In the late 2000s, Marble Slab expanded beyond its southeastern presence and has been recognized as a fast-growing franchise. In 2007 it was ranked in Entrepreneur Magazines Franchise 500 (#93), Fastest-Growing Franchises (#72), and America's Top Global Franchises (#75).

As an independent company it had its headquarters in the Westchase area of Houston, Texas. After the NexCen acquisition, initially the brand's headquarters were in unincorporated Gwinnett County, Georgia. In July 2010, NexCen announced the sale of its franchise business to Global Franchise Group, LLC, an affiliate of Levine Leichtman Capital Partners. Global Franchise Group is now owned by Lion Capital LLP and Serruya Private Equity.

===Ownership changes===
In February 2007, Global Franchise Group purchased Marble Slab Creamery taking the company off the stock market. Since its acquisition the chain has been a franchise brand with MaggieMoo's Ice Cream and Treatery and Great American Cookies.

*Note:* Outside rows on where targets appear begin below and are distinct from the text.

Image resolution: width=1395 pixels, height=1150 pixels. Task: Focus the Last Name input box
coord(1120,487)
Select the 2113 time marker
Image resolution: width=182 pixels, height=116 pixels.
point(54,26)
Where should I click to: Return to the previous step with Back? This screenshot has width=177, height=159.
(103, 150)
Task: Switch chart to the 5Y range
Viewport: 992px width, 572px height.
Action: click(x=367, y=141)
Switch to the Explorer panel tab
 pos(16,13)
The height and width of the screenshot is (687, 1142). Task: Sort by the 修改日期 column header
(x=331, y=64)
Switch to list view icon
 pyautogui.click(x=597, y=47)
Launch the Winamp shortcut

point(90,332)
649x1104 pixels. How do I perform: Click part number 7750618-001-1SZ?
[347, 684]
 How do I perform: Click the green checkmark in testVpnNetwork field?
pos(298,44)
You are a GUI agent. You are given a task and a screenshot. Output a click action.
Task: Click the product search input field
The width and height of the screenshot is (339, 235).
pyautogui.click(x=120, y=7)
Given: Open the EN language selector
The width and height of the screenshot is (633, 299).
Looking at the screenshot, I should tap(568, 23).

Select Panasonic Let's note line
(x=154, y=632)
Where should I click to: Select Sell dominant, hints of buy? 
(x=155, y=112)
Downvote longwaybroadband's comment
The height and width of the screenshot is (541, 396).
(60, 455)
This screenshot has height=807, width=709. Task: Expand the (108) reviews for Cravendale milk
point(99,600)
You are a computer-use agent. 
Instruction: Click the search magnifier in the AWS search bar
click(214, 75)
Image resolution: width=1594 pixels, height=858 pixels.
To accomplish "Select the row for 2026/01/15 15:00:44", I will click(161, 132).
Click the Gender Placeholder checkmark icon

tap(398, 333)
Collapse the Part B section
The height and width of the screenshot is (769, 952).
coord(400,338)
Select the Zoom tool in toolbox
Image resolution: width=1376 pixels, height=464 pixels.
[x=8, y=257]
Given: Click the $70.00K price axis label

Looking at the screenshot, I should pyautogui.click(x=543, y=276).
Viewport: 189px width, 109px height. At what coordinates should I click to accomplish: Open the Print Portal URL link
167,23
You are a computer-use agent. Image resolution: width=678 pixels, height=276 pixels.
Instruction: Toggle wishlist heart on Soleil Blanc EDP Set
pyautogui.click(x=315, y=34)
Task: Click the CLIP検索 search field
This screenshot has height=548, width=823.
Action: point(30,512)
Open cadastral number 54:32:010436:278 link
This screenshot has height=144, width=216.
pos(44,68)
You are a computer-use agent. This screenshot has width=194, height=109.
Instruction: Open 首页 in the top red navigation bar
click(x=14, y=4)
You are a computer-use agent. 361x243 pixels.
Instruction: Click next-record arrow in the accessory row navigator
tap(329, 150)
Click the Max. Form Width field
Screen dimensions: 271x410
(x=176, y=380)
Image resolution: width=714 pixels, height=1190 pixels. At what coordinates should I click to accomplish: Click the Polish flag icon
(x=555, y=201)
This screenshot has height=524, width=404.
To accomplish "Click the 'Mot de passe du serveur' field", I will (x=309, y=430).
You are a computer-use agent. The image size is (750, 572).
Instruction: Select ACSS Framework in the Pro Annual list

On June 28, 2021, Global Franchise Group announced that it would be acquired by FAT Brands, owners of Fatburger and Johnny Rockets. The acquisition was completed on July 22.

On January 26, 2026, parent company FAT Brands filed for Chapter 11 bankruptcy protection in an effort to shed billions of dollars in debt. The company listed assets and liabilities between $1 billion and $10 billion. After receiving court approval for the sale of its assets, FBG Bid Co. officially acquired the remaining assets from FAT Brands for $595 million on June 18, 2026, including Marble Slab Creamery.

==Products==
The chain specializes in serving homemade ice cream. The chain serves a variety of other desserts including ice cream cakes, sundaes and milkshakes as well as smoothies.